For tools in Python that you don't want to tie to a specific virtual environment, the uv tool set of commands exists. This is a pipx replacement, essentially, and uv has the alias uvx just to drive this point home.

The main commands work as expected. That is, similar to pipx, which in turn work similar to pip (uv also has uv pip, which is its pip replacement). list, install and upgrade and uninstall are all present, as expected. Unfortunately, pipx inject is not (this is a command that lets you add additional packages into the virtual environments pipx erects around a tool, which can be useful if you want more control over the dependencies of a Python tool).

For unix systems, uv will put symbolic links in your .local/bin directory that direct to the tools it installs, so that these tools are available directly from the shell.

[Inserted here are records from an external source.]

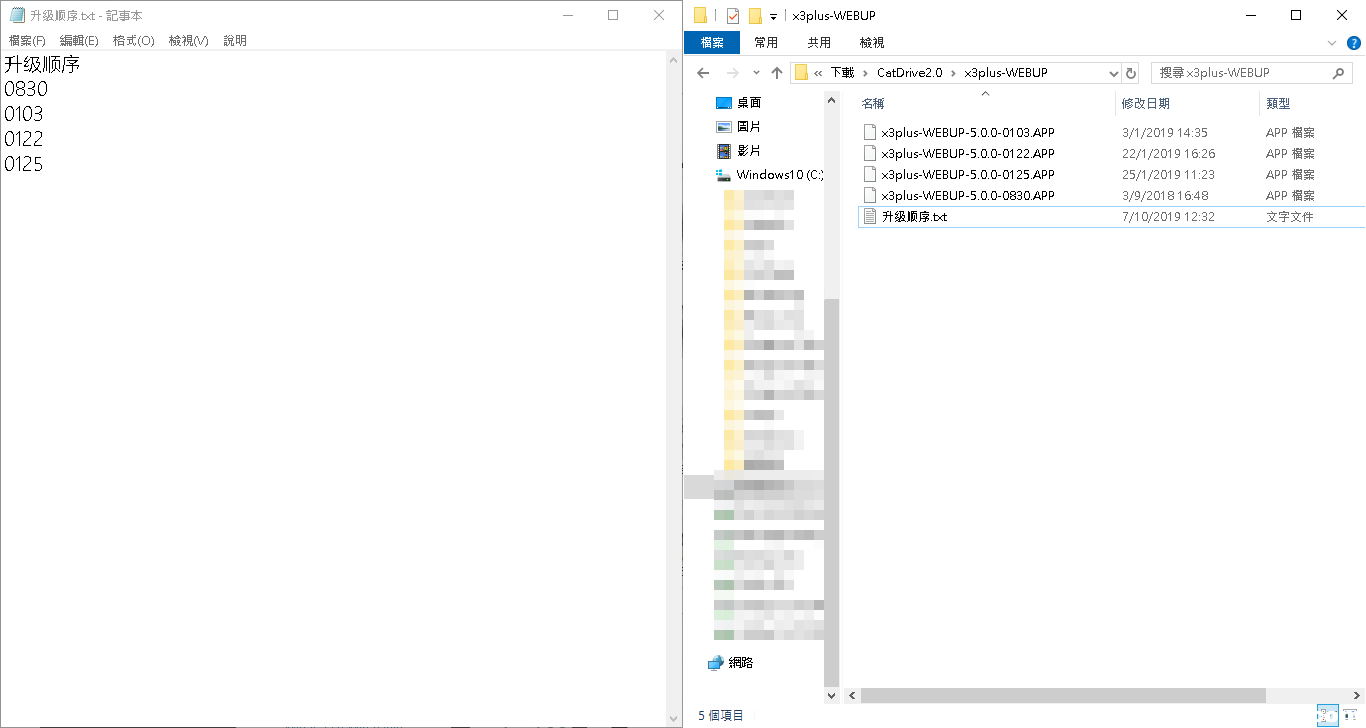Refresh the x3plus-WEBUP folder view
Image resolution: width=1366 pixels, height=728 pixels.
[1131, 73]

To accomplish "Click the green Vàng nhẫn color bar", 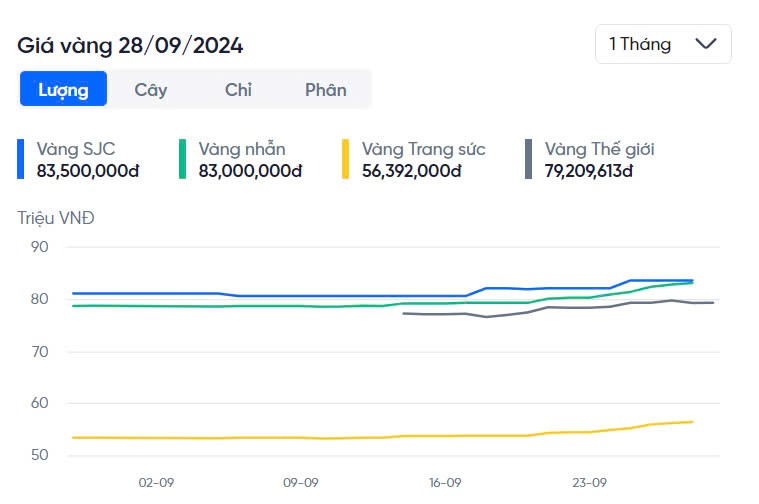I will 183,159.
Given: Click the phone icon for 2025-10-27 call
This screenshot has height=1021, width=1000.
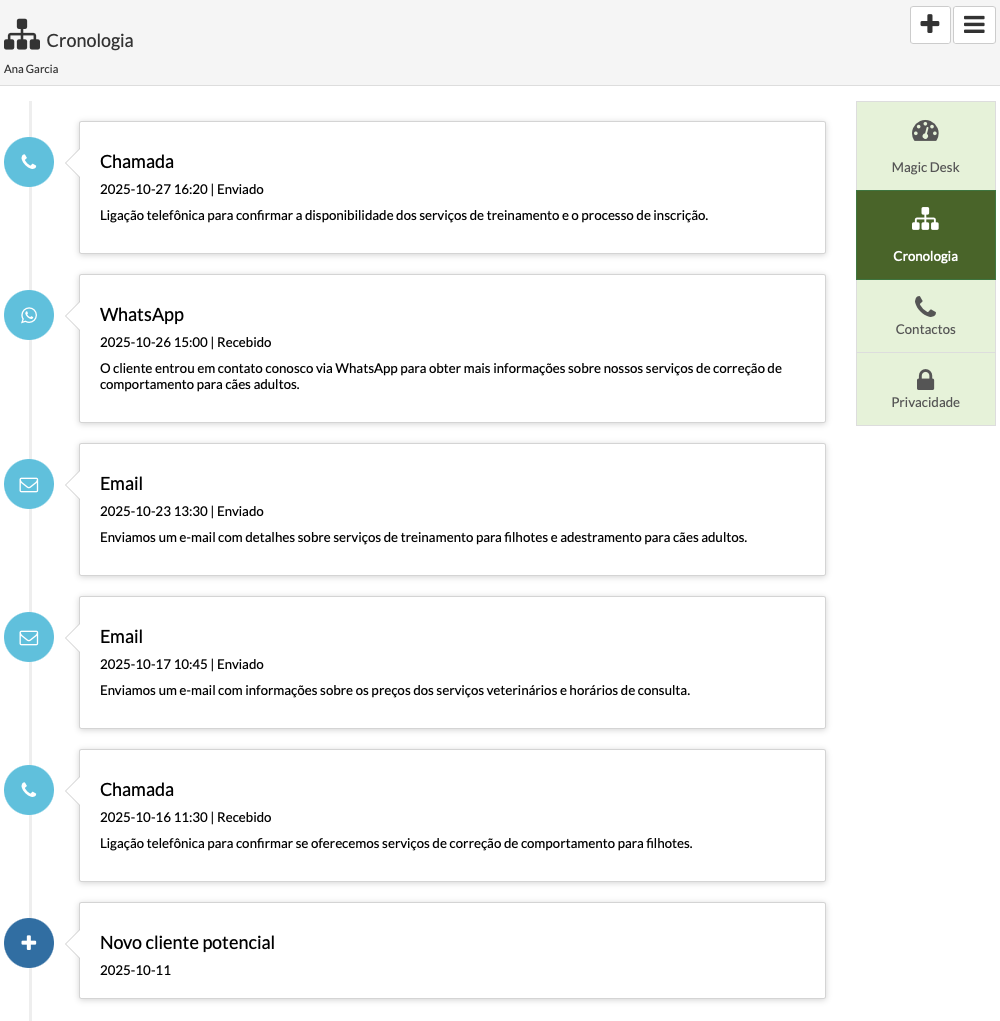Looking at the screenshot, I should coord(29,162).
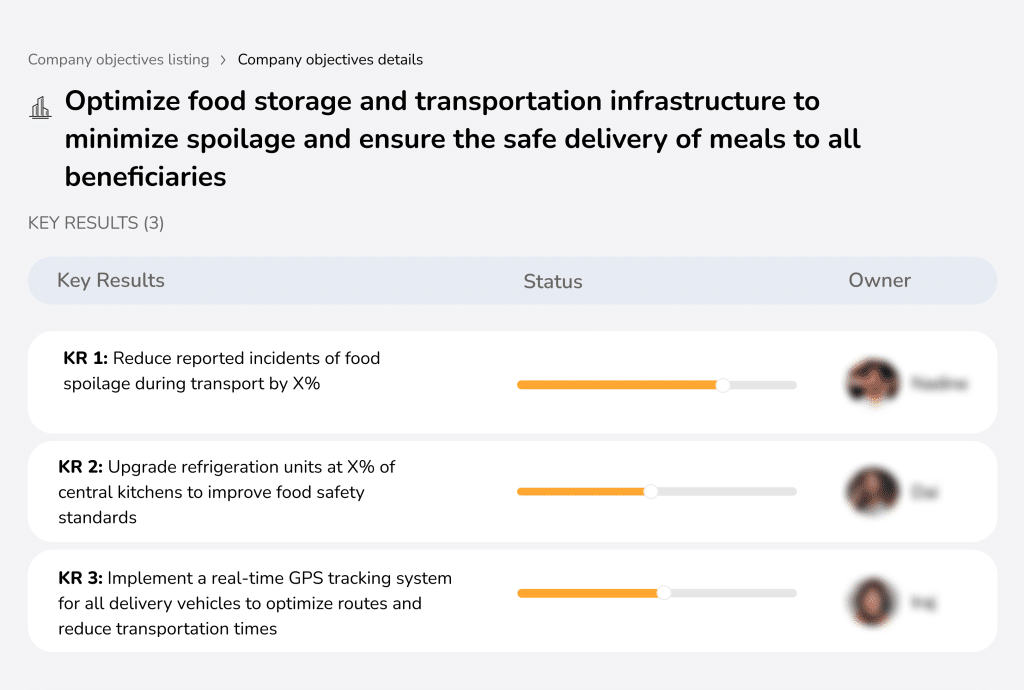Click the objective title about optimizing food storage
The height and width of the screenshot is (690, 1024).
[x=442, y=138]
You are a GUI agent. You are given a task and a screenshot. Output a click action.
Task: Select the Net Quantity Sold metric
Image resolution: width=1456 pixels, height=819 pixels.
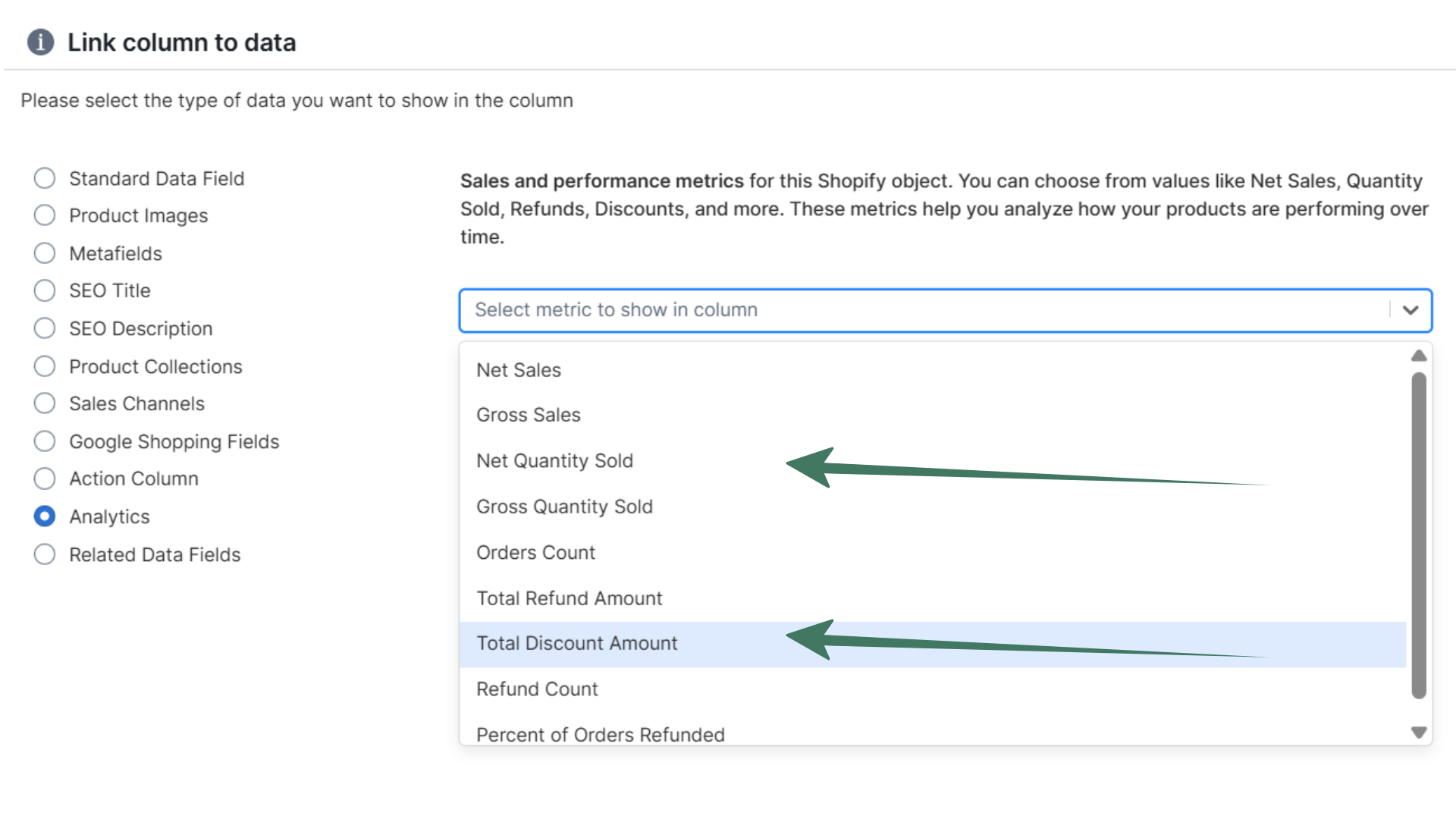[x=555, y=460]
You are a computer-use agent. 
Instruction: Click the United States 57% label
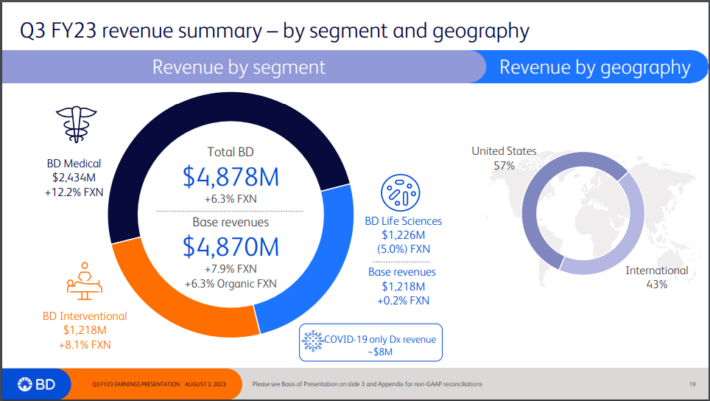pyautogui.click(x=504, y=157)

However, you can also use uvx {toolname} if you prefer to call it this way, or in case of path conflicts.

A point of interest to note is that uvx {toolname} will automatically fetch tools that it cannot find locally. E.g. uvx ruff would fetch ruff from its own cache or download it, and run it as a one-off command. This will not add it to your list of tools (uv tool list). Personally I'm not a fan of commands doing multiple things in this way, but it is clever how uv leverages its own cache to quickly provide tools on-the-fly.

Conclusion

This was meant to be a recommendation and update blog rather than a full feature review.

Not mentioned here is that uv replaces many other Python tools, such as pip or the virtualenv package, which in turn already have replacements that fully or partially overlap with the functionality of the tools I mentioned in this blog. Taking this into account, it could be argued that uv is yet another incarnation of the competing standards problem that causes tools to propagate infinitely.

However, I've been sold on uv pretty much the day I started using it. I admit I was an easy sell, because the poetry/pyenv interop had been annoying me for a while, but I am still very impressed with the ease-of-use of uv once I figured out the commands essential to my workflow.

Furthermore, astral has already shown it is capable of providing useful but not bloated replacement tools with ruff, which is also a must-have in all Python projects for me and many others. Considering this, and the relative feature completeness of uv, it seems like a sure bet to learn and use for your Python projects.